Le incognite circa il futuro di Forza Italia, il mancato decollo del progetto di un Terzo Polo e la crescente radicalizzazione a sinistra del Partito democratico hanno fatto tornare d’attualità una questione che in realtà serpeggia da sempre nella politica nazionale degli ultimi trent’anni: quella cosiddetta del centro (in senso politico ma anche sociologico e culturale). Chi può assumerne la rappresentanza nel prossimo futuro, visto il modo con cui sembrano destinati a cambiare gli equilibri, fragili per definizione, del nostro sistema politico-partitico?
Dopo la dissoluzione per via giudiziaria della Democrazia cristiana (e dei partiti laici storicamente suoi alleati: Psdi, Pri e Pli), l’eredità elettorale centrista è stata variamente spartita tra destra e sinistra, in linea con l’orientamento tendenzialmente bipolare che ha caratterizzato la Seconda Repubblica.
Nel primo campo, soprattutto nel Sud d’Italia, essa venne raccolta da Silvio Berlusconi nel nome dell’anticomunismo e della promessa di una “rivoluzione liberale”. Mentre nel Nord non pochi, soprattutto tra piccoli imprenditori, liberi professionisti e agricoltori-allevatori, preferirono accasarsi nella Lega per ragioni di identità territoriale e in polemica col centralismo dello Stato romano. Le componenti più conservatrici si riconobbero invece nella destra di Alleanza nazionale.
Ma una quota non irrilevante di centristi si collocò anche a sinistra: cattolici democratici o maturi, riformisti liberali, moderati di sentimenti progressisti.

Dapprima in formazioni quali i nuovi popolari o la Margherita. Poi direttamente nel Partito democratico, all’interno del quale la componente d’estrazione democristiana ha avuto sino a tempi recenti un’incidenza probabilmente superiore alla sua reale forza elettorale. 
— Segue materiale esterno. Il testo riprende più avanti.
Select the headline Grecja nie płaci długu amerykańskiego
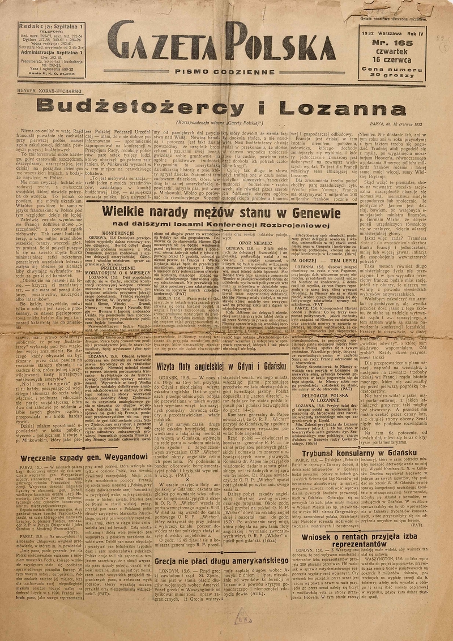click(224, 546)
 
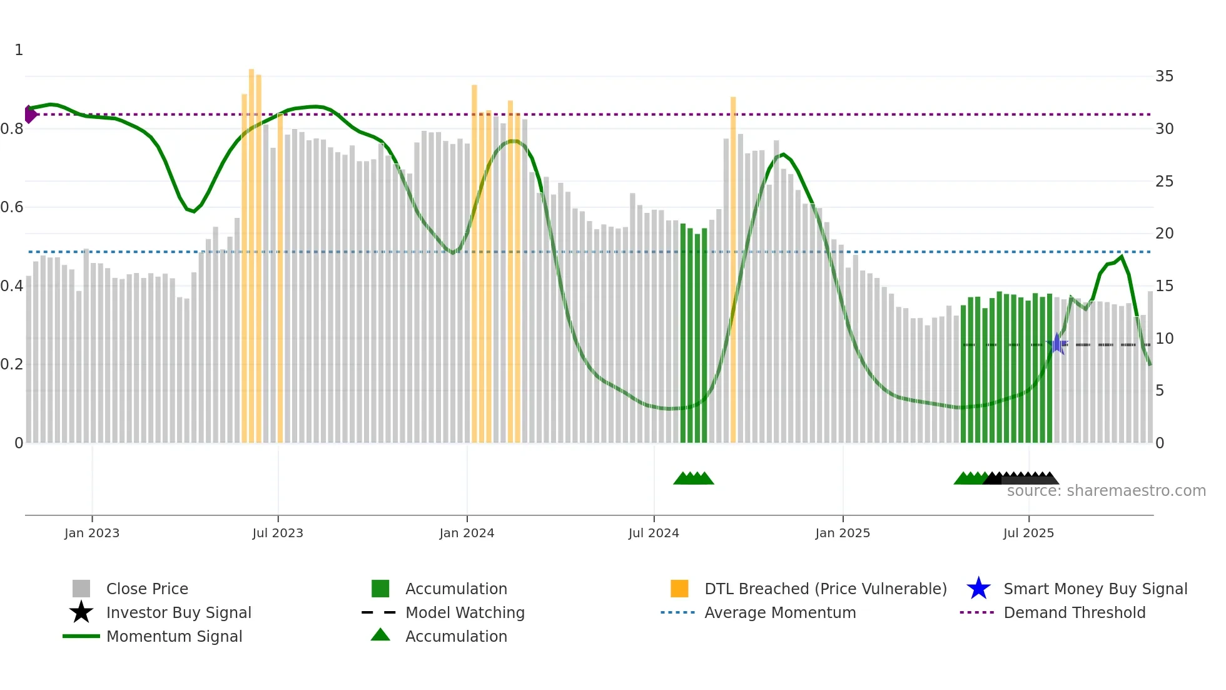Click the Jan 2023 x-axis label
click(x=92, y=533)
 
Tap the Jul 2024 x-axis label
click(x=654, y=533)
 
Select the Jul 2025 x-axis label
click(x=1028, y=533)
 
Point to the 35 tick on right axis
click(x=1164, y=76)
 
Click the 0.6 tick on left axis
click(x=12, y=207)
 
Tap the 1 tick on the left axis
click(x=19, y=50)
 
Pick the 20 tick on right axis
click(x=1164, y=234)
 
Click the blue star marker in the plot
click(x=1056, y=344)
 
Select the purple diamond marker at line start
click(x=29, y=114)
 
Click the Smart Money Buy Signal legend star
click(x=978, y=589)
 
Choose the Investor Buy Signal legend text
click(x=178, y=612)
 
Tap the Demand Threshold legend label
click(x=1074, y=612)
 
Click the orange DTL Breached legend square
click(x=679, y=589)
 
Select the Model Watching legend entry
click(x=464, y=612)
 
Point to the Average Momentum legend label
click(x=779, y=612)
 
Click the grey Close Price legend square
click(x=81, y=589)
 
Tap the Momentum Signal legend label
click(x=174, y=636)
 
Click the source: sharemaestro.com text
click(x=1106, y=491)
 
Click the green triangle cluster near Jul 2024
click(x=693, y=478)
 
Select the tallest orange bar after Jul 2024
click(x=733, y=269)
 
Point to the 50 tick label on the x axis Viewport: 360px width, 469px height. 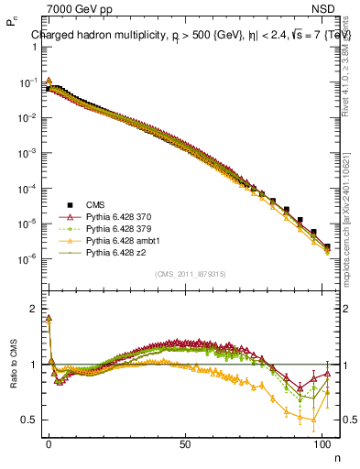[185, 442]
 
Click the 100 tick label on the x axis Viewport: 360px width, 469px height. [322, 442]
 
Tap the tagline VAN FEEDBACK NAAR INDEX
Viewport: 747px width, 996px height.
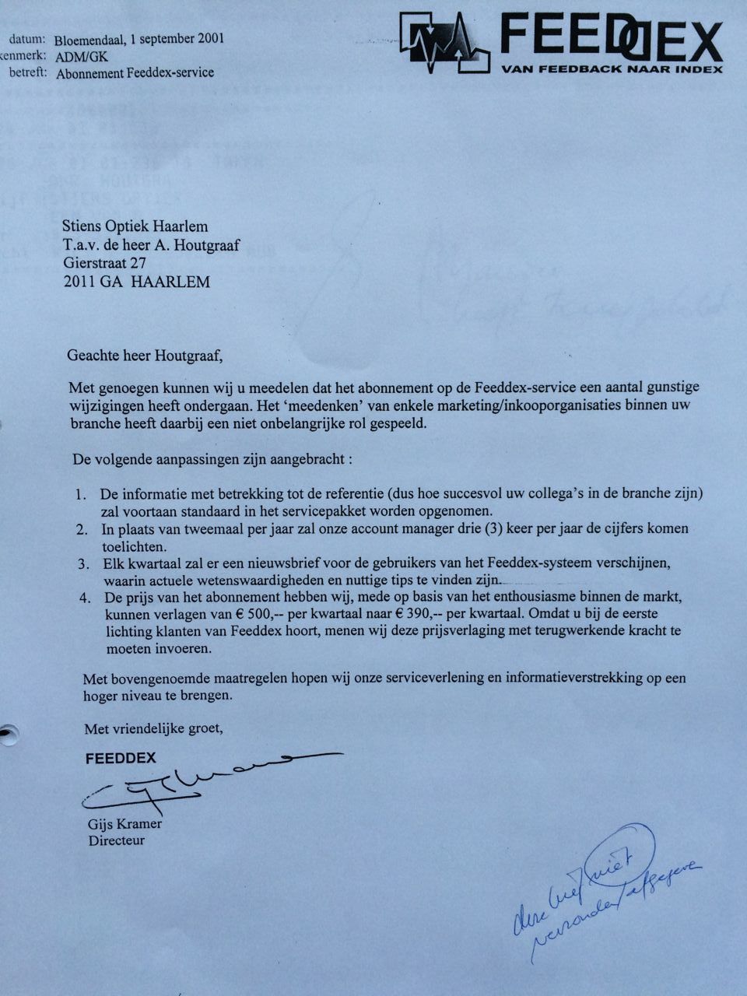coord(612,69)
Ciò nonostante, nel corso dei tre decenni in questione non sono mancati i tentativi per rimettere in piedi una forza politica centrista autonoma, solida e stabile. Ma sono tutti falliti. E per molte ragioni. Innanzitutto perché gli elettorati, compreso quello cosiddetto moderato o centrista, si sono nel frattempo radicalizzati sotto la spinta di diversi fattori: dall’accentuarsi della crisi economica e delle paure sul futuro al diffondersi di forme di comunicazione che, come quelle tipiche dei social media, di per sé tendono a favorire la polarizzazione delle opinioni e un clima di scontro. 
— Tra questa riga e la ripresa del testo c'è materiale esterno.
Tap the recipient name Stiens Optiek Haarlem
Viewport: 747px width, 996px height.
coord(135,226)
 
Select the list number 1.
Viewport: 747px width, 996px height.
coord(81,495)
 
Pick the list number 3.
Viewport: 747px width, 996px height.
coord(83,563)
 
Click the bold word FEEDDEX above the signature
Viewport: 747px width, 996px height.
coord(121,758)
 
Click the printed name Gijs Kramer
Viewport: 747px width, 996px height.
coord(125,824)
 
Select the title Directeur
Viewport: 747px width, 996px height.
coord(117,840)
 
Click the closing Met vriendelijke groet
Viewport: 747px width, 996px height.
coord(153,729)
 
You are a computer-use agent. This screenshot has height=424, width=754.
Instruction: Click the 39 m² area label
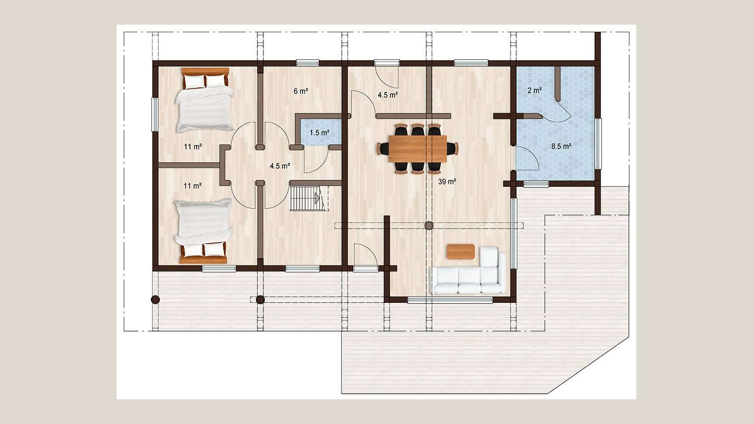(x=447, y=182)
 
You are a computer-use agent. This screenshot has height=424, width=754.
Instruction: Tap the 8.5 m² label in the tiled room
(x=561, y=146)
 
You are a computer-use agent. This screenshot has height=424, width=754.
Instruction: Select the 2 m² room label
(x=534, y=90)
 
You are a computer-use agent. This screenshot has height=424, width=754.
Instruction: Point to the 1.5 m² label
(x=319, y=133)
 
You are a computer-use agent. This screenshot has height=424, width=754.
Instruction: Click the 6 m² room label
(x=301, y=91)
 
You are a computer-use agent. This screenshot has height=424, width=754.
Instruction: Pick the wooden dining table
(x=418, y=149)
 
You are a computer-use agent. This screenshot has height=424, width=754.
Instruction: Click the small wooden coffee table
(x=461, y=252)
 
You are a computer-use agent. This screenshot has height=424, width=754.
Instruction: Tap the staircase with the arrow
(x=309, y=198)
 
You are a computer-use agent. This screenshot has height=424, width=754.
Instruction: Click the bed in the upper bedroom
(x=204, y=100)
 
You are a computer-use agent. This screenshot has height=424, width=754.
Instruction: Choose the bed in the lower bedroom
(x=203, y=231)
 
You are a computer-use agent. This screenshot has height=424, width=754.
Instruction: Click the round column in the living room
(x=429, y=226)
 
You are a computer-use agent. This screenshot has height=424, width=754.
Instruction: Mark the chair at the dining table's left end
(x=384, y=148)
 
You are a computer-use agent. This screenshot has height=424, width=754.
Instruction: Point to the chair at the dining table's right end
(x=452, y=148)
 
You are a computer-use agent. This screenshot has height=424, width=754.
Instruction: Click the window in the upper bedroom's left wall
(x=155, y=115)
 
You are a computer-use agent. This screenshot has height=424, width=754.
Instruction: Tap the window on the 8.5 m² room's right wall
(x=598, y=144)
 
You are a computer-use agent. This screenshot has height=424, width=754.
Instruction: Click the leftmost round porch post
(x=155, y=299)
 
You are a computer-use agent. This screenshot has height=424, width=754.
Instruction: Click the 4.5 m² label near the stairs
(x=280, y=166)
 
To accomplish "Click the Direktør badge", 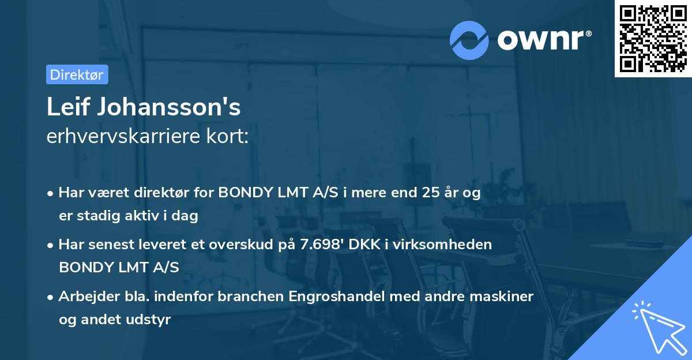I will pos(77,74).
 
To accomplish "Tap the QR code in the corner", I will pos(653,38).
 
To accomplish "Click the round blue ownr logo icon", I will pos(469,40).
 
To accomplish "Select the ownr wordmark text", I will pos(544,40).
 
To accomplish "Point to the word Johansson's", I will pos(169,107).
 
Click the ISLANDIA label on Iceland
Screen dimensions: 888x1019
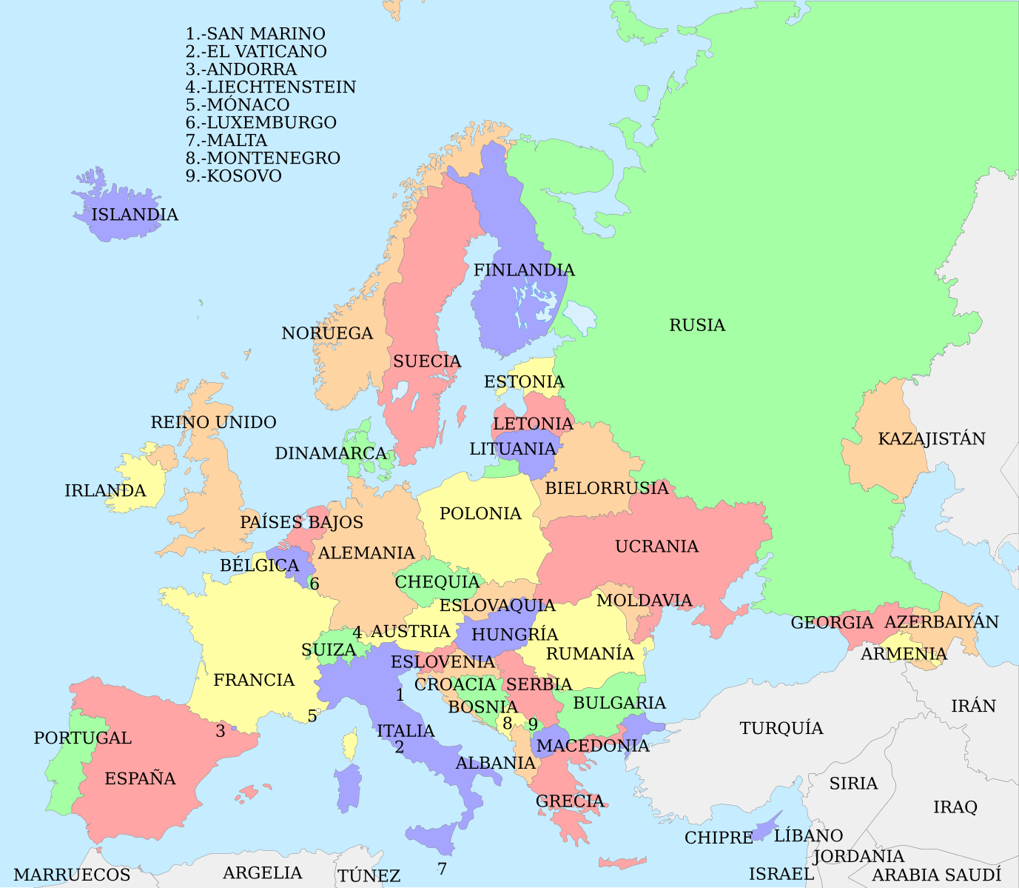135,215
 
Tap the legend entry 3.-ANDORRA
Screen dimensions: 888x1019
241,70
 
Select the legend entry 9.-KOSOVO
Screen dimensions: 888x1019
233,176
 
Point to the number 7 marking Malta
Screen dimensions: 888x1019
442,869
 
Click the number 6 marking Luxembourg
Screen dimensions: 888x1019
315,584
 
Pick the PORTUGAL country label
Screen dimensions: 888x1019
82,738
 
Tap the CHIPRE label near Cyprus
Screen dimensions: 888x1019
718,838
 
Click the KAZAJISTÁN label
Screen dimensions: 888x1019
931,439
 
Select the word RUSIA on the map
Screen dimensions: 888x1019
697,325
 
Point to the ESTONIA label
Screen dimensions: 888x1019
524,382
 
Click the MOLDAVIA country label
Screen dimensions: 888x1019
644,601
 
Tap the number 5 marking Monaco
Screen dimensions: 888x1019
312,716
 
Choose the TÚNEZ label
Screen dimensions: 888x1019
369,876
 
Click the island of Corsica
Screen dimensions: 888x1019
350,744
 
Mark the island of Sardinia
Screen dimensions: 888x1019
348,787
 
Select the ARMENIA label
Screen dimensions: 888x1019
903,654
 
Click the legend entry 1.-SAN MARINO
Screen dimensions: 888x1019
255,34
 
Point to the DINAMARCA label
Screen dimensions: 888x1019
331,453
Ma in questo fallimento molto ha contato il fatto che la (ri)costruzione del centro sia stata quasi sempre tentata non sulla base di un progetto politico minimamente organico – sulla base cioè di una proposta ideale – ma in termini personalistici, con l’obiettivo cioè di assecondare le ambizioni di questo o quel leader. Il caso recente del Terzo Polo è emblematico: lo scontro continuo tra le personalità che lo hanno fatto nascere, Matteo Renzi e Carlo Calenda, non ho mai reso quel progetto credibile agli occhi degli elettori centristi che avrebbero dovuto sostenerlo.
Bisogna infine considerare la declinazione spesso puramente tattica e strumentale che del centro è stata data da chi ambiva a ricrearlo: non il luogo della mediazione e del compromesso tra interessi e visioni, che è il sale della democrazia, ma una sorta di palude nella quale le differenze si annullano e si lascia piuttosto spazio all’affarismo. Il centro non come punto di gravitazione del sistema, in grado di conferirgli stabilità, ma come spazio opportunistico a partire dal quale stringere alleanze puramente tattiche e contingenti con chiunque pur di garantirsi l’obiettivo del proprio mantenimento nell’area del (sotto)governo.
Queste declinazioni del centrismo hanno fatto cilecca, ma resta il problema del vasto elettorato centrista. Dove finirà ora che il quadro politico si è rimesso in moto e le scelte di un tempo non sembrano più essere scontate o possibili? Intanto è plausibile che non pochi, tra gli elettori di quest’area, abbiano finito per imboccare la strada dell’astensionismo e nel non-voto. Si sono messi in sonno delusi dalle forze nelle quali si erano riconosciuti e in attesa di tempi (e proposte) migliori. 
Ma anche quelli decisi a restare politicamente attivi in questo momento si stanno guardando intorno e cominciano a farsi domande. Quelli posizionati nel centrodestra si chiedono se Forza Italia possa sopravvivere al suo fondatore e se, venendo meno l’ala liberal-moderata di quella coalizione, non si rischi una radicalizzazione su posizioni di stampo populista. Quelli di casa nel centrosinistra si interrogano sulla direzione di marcia – in chiave radical-movimentista, ultra-libertaria, neo-statalista, oscillante in politica estera – impressa al Pd dalla nuova segretaria Elly Schlein e sulla difficoltà (certificata ieri con lo scontro finale tra Renzi e Calenda) ad aggregare a sinistra una forza di stampo riformista-liberale.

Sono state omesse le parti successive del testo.